The United States invented corporate reorganisation in the nineteenth century as a way of keeping bankrupt railroads on track, and in 1978 it formalised a more lenient approach with the Chapter 11 bankruptcy procedure.
Chapter 11 allows managers to stay in charge of bankrupt companies, and one effect of management continuity has been more company rescues and better returns for creditors. Bankruptcy has become a tool for rescuing debt-laden companies.
Faced with a spate of recent crises at big employers such as Parmalat and Cirio in Italy and Alstom in France, as well as a tougher European Commission stance on state aid, Europe is now borrowing from Chapter 11.
Spain adopted a new bankruptcy law on Wednesday, and reforms are underway in France and Italy.
"One of the stated aims is to reduce the stigmatisation of bankruptcy by letting management stay in charge and giving creditors confidence the company will survive," said Javier Gomez-Acebo, insolvency partner at the Madrid office of international law firm Freshfields, of the new Spanish law.
"The old law was driven towards liquidation, compounding the failure of the management. It was neither debtor nor creditor friendly; it was useless."
The new law, which Parliament passed last year, has had a year to establish the specialised bankruptcy courts that will administer the new procedure.
Corporate rescue is a live issue across Europe. Britain, the Netherlands and Germany have also changed their laws recently.
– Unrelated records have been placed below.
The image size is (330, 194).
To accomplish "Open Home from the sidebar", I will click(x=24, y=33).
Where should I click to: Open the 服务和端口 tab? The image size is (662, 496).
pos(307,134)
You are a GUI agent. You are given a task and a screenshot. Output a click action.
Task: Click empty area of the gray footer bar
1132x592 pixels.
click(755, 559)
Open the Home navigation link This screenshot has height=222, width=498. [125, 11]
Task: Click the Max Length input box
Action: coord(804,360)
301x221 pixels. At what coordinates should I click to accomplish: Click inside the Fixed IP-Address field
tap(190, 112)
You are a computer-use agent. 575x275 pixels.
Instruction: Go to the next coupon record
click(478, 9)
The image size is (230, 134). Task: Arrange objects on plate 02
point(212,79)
"There was a view in Britain that the pendulum had swung too far in favour of secured creditors," said Dominic Crawley, head of Standard & Poor's Leveraged Finance team in Europe. "The new Enterprise Act (introduced in 2003) places greater emphasis on re-establishing the insolvent company as a going concern."
In Italy 95 percent of bankruptcies result in liquidation, and recovery rates for creditors are less than 20 percent, according to Stefano Aversa, Milan manager at turnaround consultants AlixPartners. "The whole Italian insolvency system is a mess," said Vincenzo Morelli, Italian managing director at international turnaround firm Alvarez & Marsal, and recently installed as CEO of Italian port firm Fantuzzi to turn the company around.
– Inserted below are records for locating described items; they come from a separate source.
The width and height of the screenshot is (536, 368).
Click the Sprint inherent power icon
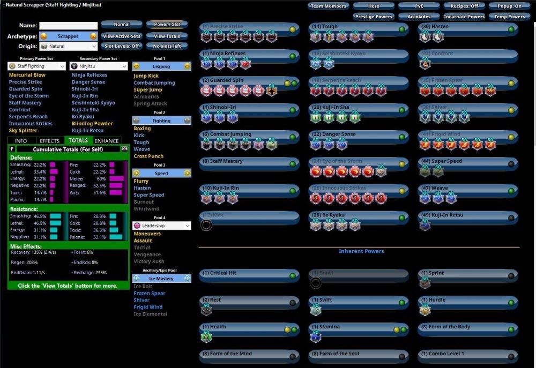click(425, 283)
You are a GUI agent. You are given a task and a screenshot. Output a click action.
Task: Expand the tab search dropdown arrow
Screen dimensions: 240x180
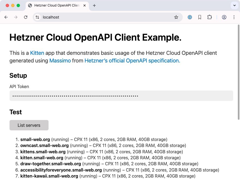coord(234,5)
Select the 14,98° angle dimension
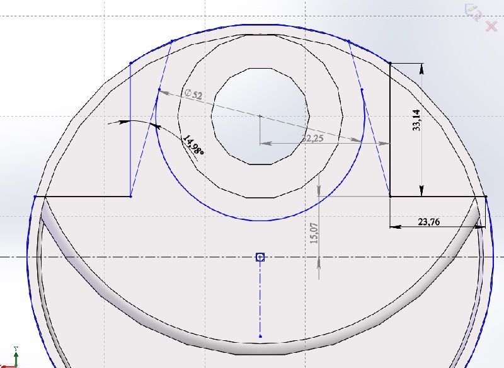Viewport: 504px width, 368px height. coord(193,146)
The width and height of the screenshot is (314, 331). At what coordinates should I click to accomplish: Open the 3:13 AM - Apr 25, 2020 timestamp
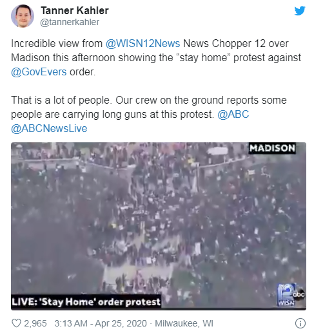pyautogui.click(x=101, y=323)
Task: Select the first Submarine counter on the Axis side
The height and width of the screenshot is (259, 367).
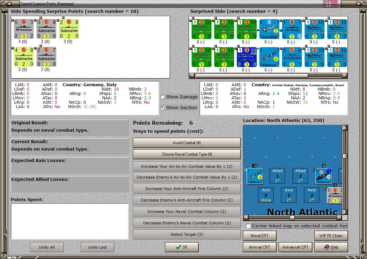Action: point(46,29)
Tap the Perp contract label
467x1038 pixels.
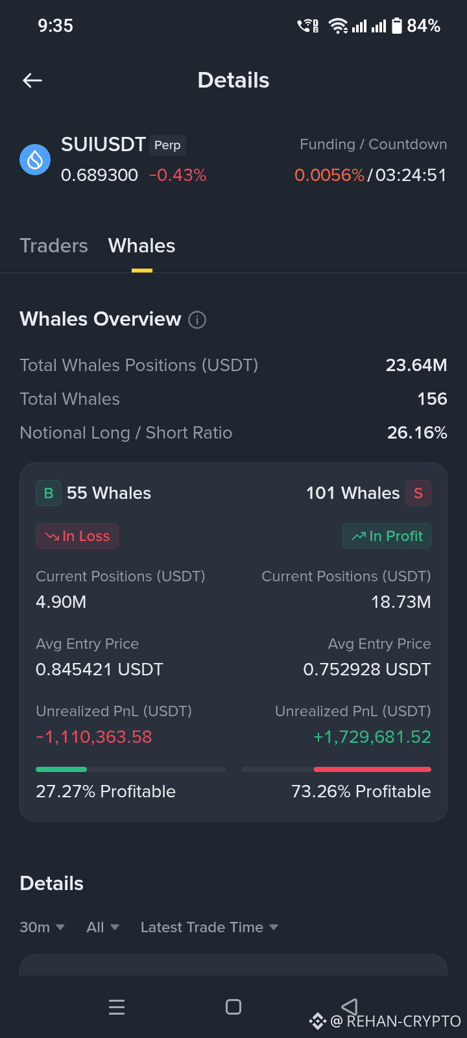tap(167, 145)
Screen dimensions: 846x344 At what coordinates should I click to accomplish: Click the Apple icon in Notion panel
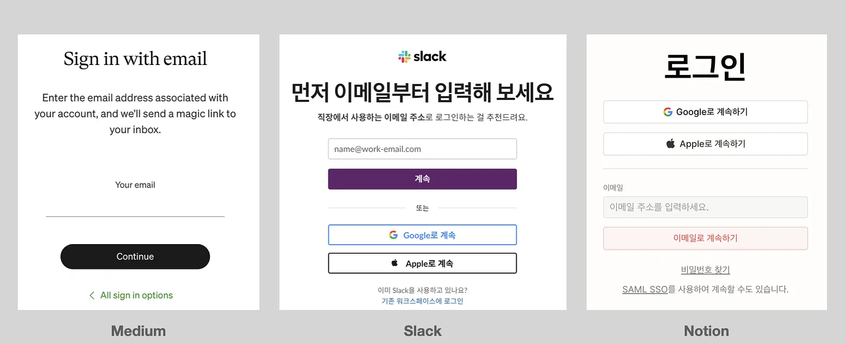tap(670, 143)
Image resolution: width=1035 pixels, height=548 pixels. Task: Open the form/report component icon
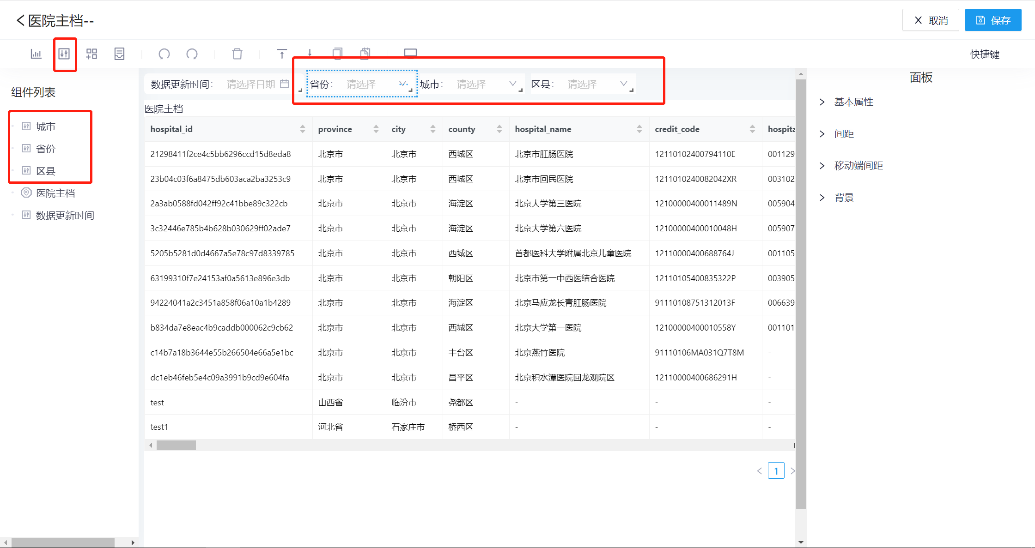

"It doesn't provide the basis for a restructuring, and companies usually end up in protracted liquidations." The result is an avoidance of bankruptcy. Italian carrier Alitalia has flirted with bankruptcy for months, for example, while US airline United Airlines is protected from creditors while it works on a plan of reorganisation under Chapter 11.
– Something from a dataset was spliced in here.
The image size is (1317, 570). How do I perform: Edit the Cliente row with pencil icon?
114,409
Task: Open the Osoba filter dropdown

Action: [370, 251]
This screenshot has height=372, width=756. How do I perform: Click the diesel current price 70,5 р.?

Italy is currently in the throes of bankruptcy law reform, but progress has been slow with no law this year, lawyers say.
France has had more progress, and the government plans to submit a draft insolvency law to Parliament this autumn, a source close to the French Justice Ministry said on Wednesday.
The new law will encourage management to ask for help early by introducing a new, pre-insolvency stage - termed Sauvgarde.
There are critics of the Chapter 11, however, who point out the danger of leaving inadequate managers in place, and who cite the example of US companies that have made a series of Chapter 11 filings as evidence the process does not always work.
Also, changing the law is no panacea. Germany amended its insolvency law in 1999 to allow management to stay in charge of companies in trouble - so-called debtor-in-possession - and also introduced negotiated company rescue as an exit option.
But the bankruptcy courts have hardly used the new measures.
"Courts are used to appointing receivers, so they go to that default option," said Matthias Horbach, a Frankfurt-based insolvency lawyer at international law firm Skadden Arps Slate Meagher & Flom LLP. "They don't like debtor-in-possession, because they trust receivers more than existing management."
The result is a chicken-and-egg situation in which management avoids an insolvency filing until the last moment, the firm is then less likely to survive when it does file, and bankruptcy continues to be a last resort.
"In the United States companies say, 'We're in difficulty; let's enter Chapter 11 and clean up our balance sheet.' But in Germany they still leave filing to the last moment, which means the company is more run down and creditors less likely to trust the chances of a turnaround."